Penulis:
1. Raihan Rafi Huda Pratama
2. Mohammad Hisyam Muzaki
Perkawinan adalah salah satu aspek penting dalam kehidupan manusia, karena melalui perkawinan, manusia dapat membentuk keluarga yang menjadi dasar masyarakat. Oleh karena itu, perkawinan harus dilakukan dengan memperhatikan berbagai aspek, agama, hukum, sosial, budaya, maupun psikologis. Di Indonesia, perkawinan diatur oleh UU Nomor 1 Tahun 1974 tentang Perkawinan, yang mengandung beberapa prinsip dasar yang harus dipenuhi oleh setiap pasangan yang ingin menikah.

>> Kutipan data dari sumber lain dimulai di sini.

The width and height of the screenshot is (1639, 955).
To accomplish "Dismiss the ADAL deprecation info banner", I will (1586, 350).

Prinsip-prinsip tersebut adalah sebagai berikut:
1. Asas Sukarela
Asas sukarela artinya, adanya persetujuan secara sukarela dari pihak-pihak yang mengadakan perkawinan, yaitu calon suami dan calon istri. Perkawinan harus didasarkan atas cinta, kasih sayang, dan keinginan bersama untuk membina rumah tangga yang bahagia dan kekal. Tidak boleh ada paksaan, tekanan, atau tipu daya dari pihak manapun, baik dari orang tua, keluarga, masyarakat, maupun pihak lain yang berkepentingan. Asas sukarela tertera pada Pasal 6 ayat (1) UU Perkawinan No. 1 Tahun 1974 yang menyatakan bahwa: "perkawinan harus didasarkan atas persetujuan kedua mempelai".

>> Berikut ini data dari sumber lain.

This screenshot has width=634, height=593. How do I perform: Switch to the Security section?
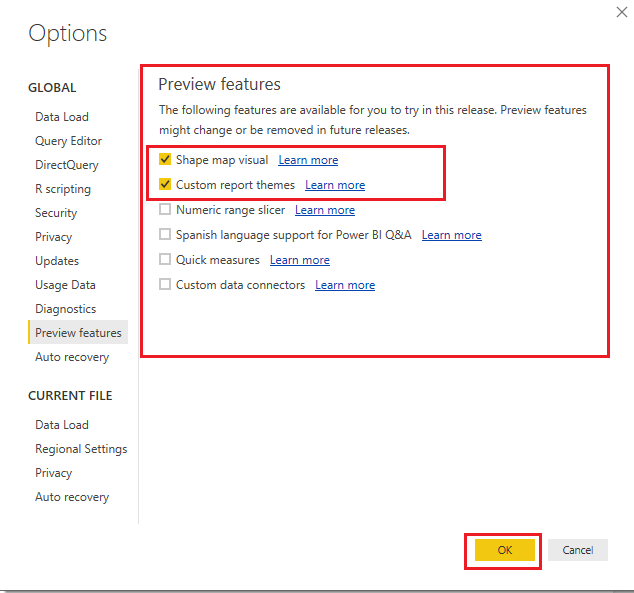(56, 213)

2. Asas Partisipasi Keluarga
Asas partisipasi keluarga artinya, adanya keterlibatan dan dukungan dari keluarga kedua belah pihak dalam proses perkawinan. Keluarga memiliki peran penting dalam memberikan nasihat, bimbingan, restu, dan bantuan kepada calon mempelai, baik secara materiil maupun moril. Keluarga juga harus menghormati dan menghargai pilihan dan keputusan calon mempelai, serta tidak menghalangi atau mengganggu perkawinan yang sah. Asas partisipasi keluarga diatur dalam Pasal 6 ayat (2) sampai dengan ayat (6) UU Perkawinan No. 1 Tahun 1974, yang mengatur tentang syarat izin orang tua atau wali bagi calon mempelai yang belum mencapai umur 21 tahun, serta mekanisme penyelesaian perbedaan pendapat atau ketidaksediaan memberikan izin melalui pengadilan.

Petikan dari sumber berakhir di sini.